I go there and I marvel at how many people are there having the time of their lives. You just get the sense that in a world that can at times feel dark and as sinister as it is, these are people that have escaped all of that. They have spent time and good money, I will say, to provide themselves and their friends, their family, their loved ones, an experience that not only is going to make them feel good, but that they’re going to remember forever.

“Good money” indeed. That may be the only true thing in he says. Do you notice that the premise of this vacuous quote is his shock and “marvel” at people liking Disney parks? He also indulges in a classic trope about theme parks being meaningless escapes. Instead of being great stories that can educate and provide hope, theme parks are about “escape.” Nice.

What about his favorite ride?


“I happen to love Pirates [of the Caribbean]. It was the last attraction Walt was really involved in creating. He died just before it opened. And you go and you think, this is just silly, but it’s great.”

Notice how this is actually a jab. Of course he goes and thinks “this is just silly...” He subtly slams Walt Disney’s creation.

“You look at Main Street and you look at kids meeting Mickey. I love it because of what it means to people. I don’t go thinking, “Wow, look what we’re charging for these churros. Isn’t that great?””

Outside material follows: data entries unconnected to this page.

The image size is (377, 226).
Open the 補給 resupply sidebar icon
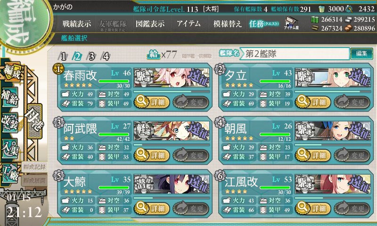[x=10, y=97]
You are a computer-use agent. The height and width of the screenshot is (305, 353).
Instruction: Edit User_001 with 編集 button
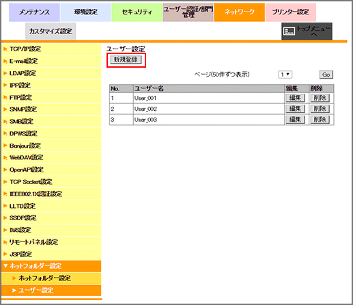[x=295, y=98]
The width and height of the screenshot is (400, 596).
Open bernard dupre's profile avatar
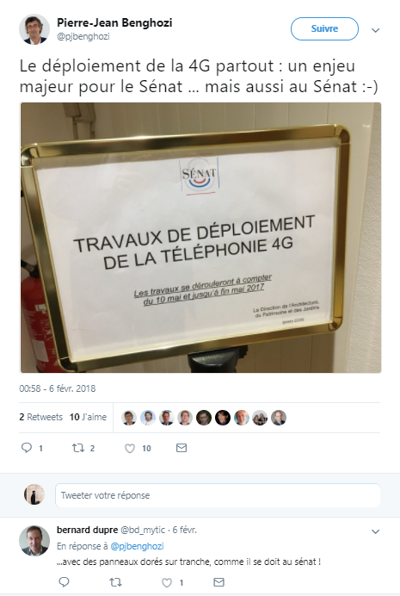(34, 541)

Notice he doesn’t say he likes it. No, he likes it because “people” like it. Also, the fact he brings up the churro price means he does think about churro price. Which is odd.

How do Iger and his family experience the parks? Do they wait in line like all of us?

“It’s different for them, I will admit. They don’t wait in line.”

Nice.

How does Iger view other classic Disney attractions?

”The acquisition of these brands and the creation of intellectual property behind them have had a tremendous impact on growing our returns at the parks. When you have Star Wars to market at the parks...Avatar is a good example, Cars Land, we’re building a Frozen land in [Hong Kong, Tokyo, and Paris parks], the interest among the potential audience is higher. It’s not like, “Well, I’m going to ride some nondescript named coaster somewhere that maybe is like, maybe is in India or whatever.” No, you’re going to Arendelle and you’re going to experience Frozen with Anna and Elsa. Or you’re going to fly a banshee into Pandora. Go to Cars Land. We built Radiator Springs. You’re with the characters in that town.

....

People are coming not just to visit a theme park, they’re coming to experience the stories and the characters, the places, that were part of the movies they loved.”

Not just to a theme park. Who would want to go to just a theme park? He slams Expedition Everest and praises Frozen Ever After.

This disdain for theme parks follows to Bob Chapek.

“And that’s why we have a franchise orientation, and frankly, that’s why the Walt Disney Co. far and away outperforms all of our peers.””

What a sad reason to be “outperform.” Not because of storytelling or service. The cast member and imagineering organizations have been poorly managed and gutted. Things like value or creating a great experience don’t matter. That was how Disney used to differentiate their products. Now they create attractions like Alien Swirling Saucers. Any attraction with a superficial tie to a franchise is seen as an acceptable “Disney” ride.

These guys are maddeningly frustrating.
Quoting for posterity, because this is good.

I would add one thing to your last paragraph. The reason TWDC outperforms is because of the foundation laid 60+ years ago of quality storytelling, theming, plus a superior experience and level of service, not because of a catalog of IPs.